5) Of course it is best if we get more information, be it tax information or other auxiliary information. We then can model our data. But do we really believe that the models apply to all observations? To the very rich in particular? Tax information has been tested in Switzerland and compared with SILC. For the moment it seems neither possible to use tax information due to privacy concerns nor advisable because differences between the standardized income variable of the SILC surveys and the income declared to the tax administration are too large.

6) Modelling the participation process is part of the survey estimation procedures used for the SILC surveys. The SILC surveys try to do their best. But of course the derived weights, be it by Propensity Score Adjustments or from Calibration methods etc., never fully capture the complex participation process in particular of rich people. Up-weighting rich people further might be advisable when they are under-reported. However the amount of up-weighting of the rich is probably as difficult as deciding on a tuning constant of a robust procedure. Anyway, the procedures used for outlier detection and imputation in the AMELI project take the survey weights and non-response adjustments fully into account. The simulations show how heavy the impact of outliers is beyond non-response adjustments and that robust procedures give tools to deal with them.

7) All income data which is used for inequality measures goes through heavy massaging before any inequality measure is calculated.
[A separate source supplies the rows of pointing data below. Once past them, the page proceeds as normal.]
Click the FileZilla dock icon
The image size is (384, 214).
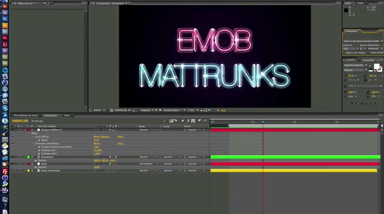5,171
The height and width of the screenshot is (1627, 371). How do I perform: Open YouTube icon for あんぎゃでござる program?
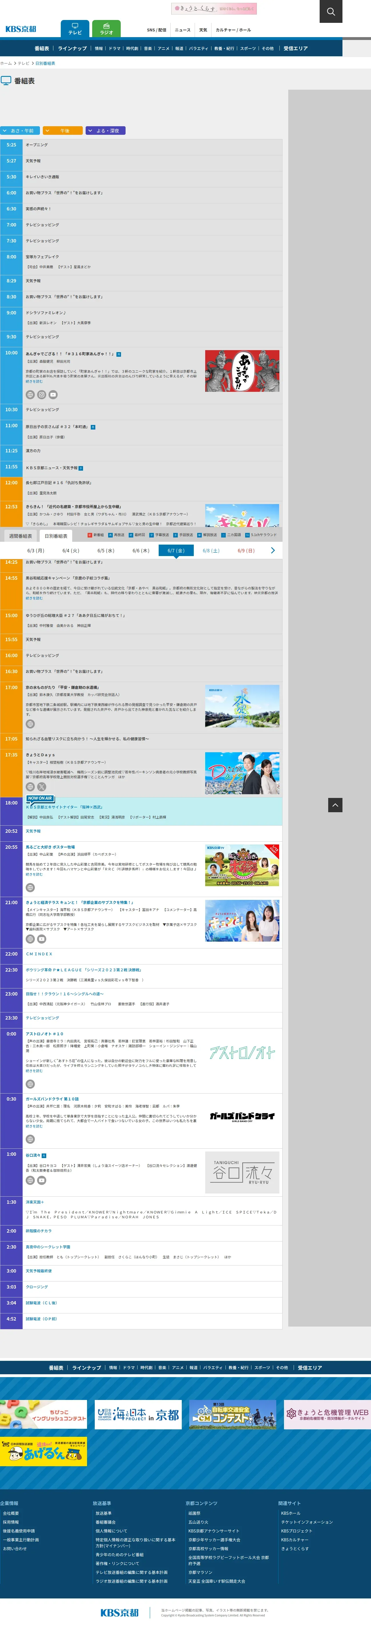53,395
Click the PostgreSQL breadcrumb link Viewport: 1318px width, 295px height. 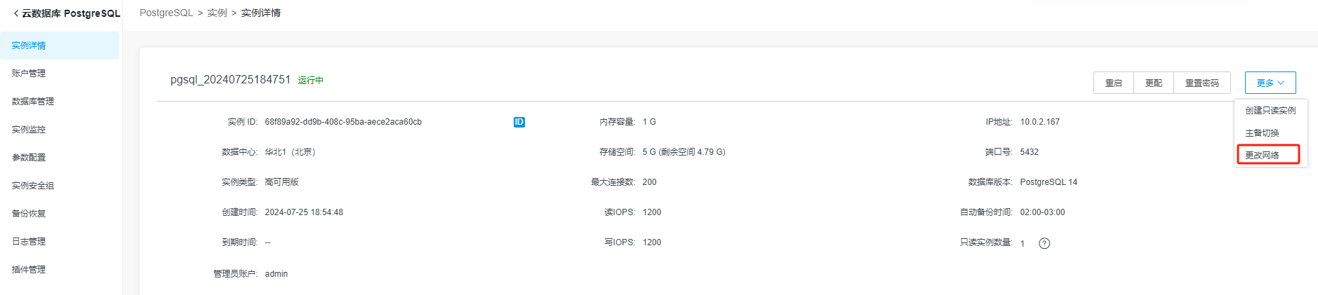166,13
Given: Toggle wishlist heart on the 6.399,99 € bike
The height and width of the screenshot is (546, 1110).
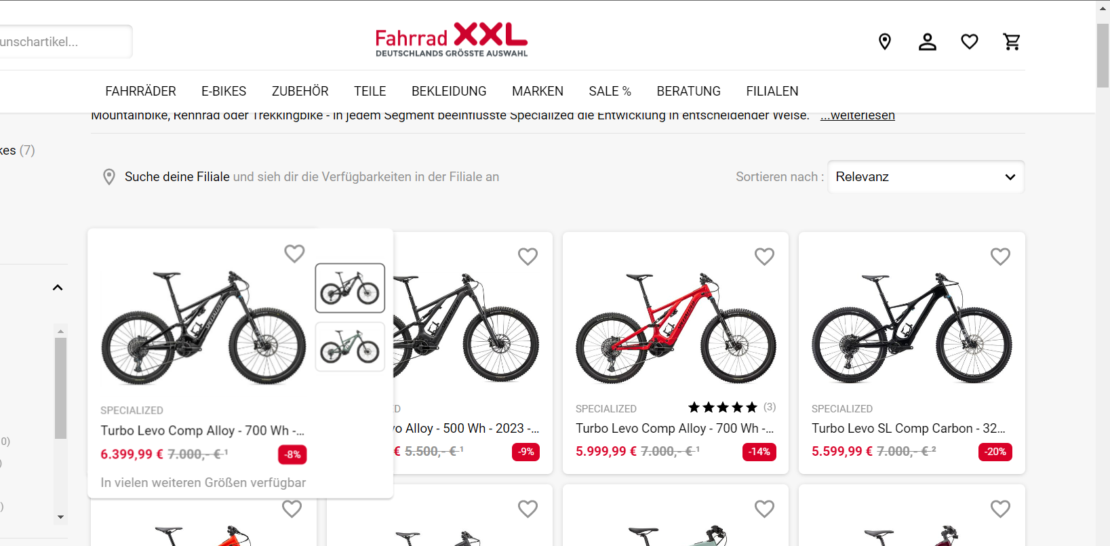Looking at the screenshot, I should [x=294, y=254].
The massaging might be so heavy and so irreproducible that we prefer not to know. Robust procedures have the advantage that they are transparent and reproducible and they put the statistician before the problem of choosing tuning constants to address the trade-off between non-representative and representative outliers and between bias and variance.

We hope that the AMELI project contributed to the solution of the problems about extreme incomes and inequalities. There should be a series of deliverables available soon on http://ameli.surveystatistics.net and a series of articles should be published in journals. However, and this might be the main point: There is no simple solution to the problem of outliers and different approaches may be appropriate in different circumstances.

A final remark on inequality measures: They are inherently non-robust since they measure a very sensitive functional of the population distribution. Should we not change our attitude and replace a theoretically nice functional like the Gini-Index or the Quintile Share Ratio by a more reasonably estimable functional, which does not cater for the very extremes of a distribution?